The result of a Swiss engineer training an artificial neural network on 130 songs recorded by the actual Ramones, the single and its B-side “Mental Case” are AI-generated imitations of the kinds of track the seminal punk band might have produced had they not broken up in 1996. Their simple three-chord verses and two-note riffing may hold few musical surprises, yet their infectiousness suggests that in the future our musical idols will increasingly “record” beyond the grave.
sevenism
red blues
In contrast to records composed by AI or algorithms, red blues by U.K. producer sevenism is a little different, in that the role of artificial intelligence revolved around synthesizing entirely new instruments. The album was made using NSynth, a Google-made program that uses machine learning and neural networks to fuse samples of instruments into new sounds. This gives the 16-track LP an otherworldly, alien atmosphere, as the program combines the “underlying qualities” of a vibraphone and clarinet, for example, to create swirling, cavernous drones.
Miri Kat
Pursuit – تلاش
A rising fixture in London’s underground live coding scene, Miri Kat released her debut EP Pursuit – تلاش at the beginning of December.
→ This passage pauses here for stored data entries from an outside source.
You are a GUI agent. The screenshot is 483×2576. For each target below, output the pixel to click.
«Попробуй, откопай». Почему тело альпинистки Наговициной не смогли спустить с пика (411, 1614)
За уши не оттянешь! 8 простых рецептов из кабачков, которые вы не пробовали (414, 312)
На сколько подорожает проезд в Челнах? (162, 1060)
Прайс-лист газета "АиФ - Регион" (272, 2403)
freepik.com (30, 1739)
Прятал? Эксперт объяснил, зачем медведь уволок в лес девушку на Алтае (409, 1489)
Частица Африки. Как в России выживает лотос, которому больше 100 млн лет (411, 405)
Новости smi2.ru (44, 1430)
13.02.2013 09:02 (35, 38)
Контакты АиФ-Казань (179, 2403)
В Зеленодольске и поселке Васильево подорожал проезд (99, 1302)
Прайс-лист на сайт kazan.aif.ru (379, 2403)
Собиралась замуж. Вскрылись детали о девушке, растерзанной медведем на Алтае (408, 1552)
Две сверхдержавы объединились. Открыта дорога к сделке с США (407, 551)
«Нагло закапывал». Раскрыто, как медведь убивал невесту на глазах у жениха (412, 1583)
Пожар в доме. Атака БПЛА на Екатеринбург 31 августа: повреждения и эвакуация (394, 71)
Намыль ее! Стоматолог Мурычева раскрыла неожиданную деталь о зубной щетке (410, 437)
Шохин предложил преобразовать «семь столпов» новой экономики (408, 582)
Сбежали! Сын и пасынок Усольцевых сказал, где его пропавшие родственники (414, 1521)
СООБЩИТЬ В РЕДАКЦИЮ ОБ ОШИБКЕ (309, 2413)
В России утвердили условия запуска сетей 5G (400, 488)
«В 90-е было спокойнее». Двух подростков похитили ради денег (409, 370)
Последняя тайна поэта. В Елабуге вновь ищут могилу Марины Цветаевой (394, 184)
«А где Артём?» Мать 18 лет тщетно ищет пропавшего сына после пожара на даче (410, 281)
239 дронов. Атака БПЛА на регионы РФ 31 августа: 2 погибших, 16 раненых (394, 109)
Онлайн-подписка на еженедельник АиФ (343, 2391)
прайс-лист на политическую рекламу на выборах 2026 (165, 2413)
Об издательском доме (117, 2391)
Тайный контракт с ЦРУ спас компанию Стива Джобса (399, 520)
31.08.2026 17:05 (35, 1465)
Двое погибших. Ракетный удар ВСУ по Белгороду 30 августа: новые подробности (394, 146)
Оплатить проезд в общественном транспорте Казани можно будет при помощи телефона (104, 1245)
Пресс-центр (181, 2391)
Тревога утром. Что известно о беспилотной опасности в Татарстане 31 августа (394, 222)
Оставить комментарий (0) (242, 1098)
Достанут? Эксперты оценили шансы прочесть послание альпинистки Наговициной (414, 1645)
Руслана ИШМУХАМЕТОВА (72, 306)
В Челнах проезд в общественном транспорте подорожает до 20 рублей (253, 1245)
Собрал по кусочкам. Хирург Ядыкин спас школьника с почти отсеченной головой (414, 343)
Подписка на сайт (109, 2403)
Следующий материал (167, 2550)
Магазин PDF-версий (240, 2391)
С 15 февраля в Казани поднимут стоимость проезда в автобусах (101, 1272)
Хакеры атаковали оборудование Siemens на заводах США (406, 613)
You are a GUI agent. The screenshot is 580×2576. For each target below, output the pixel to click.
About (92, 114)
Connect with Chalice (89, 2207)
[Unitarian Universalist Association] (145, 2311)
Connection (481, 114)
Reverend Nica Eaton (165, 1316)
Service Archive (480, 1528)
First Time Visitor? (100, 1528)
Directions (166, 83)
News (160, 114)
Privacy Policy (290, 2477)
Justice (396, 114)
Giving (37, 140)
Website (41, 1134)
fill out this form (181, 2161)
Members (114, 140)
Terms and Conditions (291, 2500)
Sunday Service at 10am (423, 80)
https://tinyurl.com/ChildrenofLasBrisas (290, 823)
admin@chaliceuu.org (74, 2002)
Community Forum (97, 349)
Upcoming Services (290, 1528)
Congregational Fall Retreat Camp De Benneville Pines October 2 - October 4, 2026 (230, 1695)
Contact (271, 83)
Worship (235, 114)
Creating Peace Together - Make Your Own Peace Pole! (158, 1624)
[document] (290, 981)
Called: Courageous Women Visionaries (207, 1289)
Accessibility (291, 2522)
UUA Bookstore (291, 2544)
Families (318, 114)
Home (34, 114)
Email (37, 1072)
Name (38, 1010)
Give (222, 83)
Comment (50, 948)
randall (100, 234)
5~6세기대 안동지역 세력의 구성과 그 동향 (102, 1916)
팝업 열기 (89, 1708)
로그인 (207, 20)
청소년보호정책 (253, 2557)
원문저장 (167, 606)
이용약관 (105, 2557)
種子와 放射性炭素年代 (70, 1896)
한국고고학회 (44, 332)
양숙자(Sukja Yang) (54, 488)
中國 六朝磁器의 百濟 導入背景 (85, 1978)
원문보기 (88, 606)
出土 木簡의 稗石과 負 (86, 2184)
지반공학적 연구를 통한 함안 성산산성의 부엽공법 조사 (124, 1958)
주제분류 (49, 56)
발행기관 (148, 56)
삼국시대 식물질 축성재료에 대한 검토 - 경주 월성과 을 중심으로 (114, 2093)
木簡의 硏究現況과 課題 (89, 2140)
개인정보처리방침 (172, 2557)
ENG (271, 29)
Not only was its restless post-industrial beauty live coded using a variety of open-source programs, but it also benefits from Kat’s experience as an engineer of electronic musical instruments. This means that such tracks as “d1574n7” and “fl33” shift and unfurl with the manic energy of much algorithmic music, yet they also have an ethereal quality that rewards closer listening.
Algobabez
Burning Circuits
Despite the tongue-in-cheek name, the U.K. duo’s Burning Circuits album from last April is a cerebral effort that marries pounding EDM with knotty braindance. Its two 20-minute tracks use live coding to generate convulsive epics, showing that despite the abstract coldness of its method, algorithmic music can be highly visceral.
Automatonism
AUTOMATONISM #2
Automatonism is the most recent pseudonym for Swedish producer Johan Eriksson, a PhD student who’s focused on “making music with self-playing machines.” It’s also the name of the modular synthesizer Eriksson has engineered, which he showcases via his two self-titled releases from last year. On AUTOMATONISM #1 and #2, generative algorithms create spiky IDM that bubbles and froths electronically, its scatter-gun beats invoking a world where the products of machines become too much for humans to fully process.
WK569
Omaggio a Marino Zuccheri
WK569 are an Italian trio who in October released Omaggio a Marino Zuccheri, an homage to the sound engineer of the same name who worked at the hallowed RAI Electronic Music Studio in Milan. Focused on the “interaction of man and machine,” the single-track EP sees the threesome feed the self-generating output of structured algorithms into a number of vintage synths and samplers. The result is at times obliquely beautiful and at others almost terrifying, as jagged electronic notes flutter, collect, and scatter unpredictably over the course of 18 gripping minutes.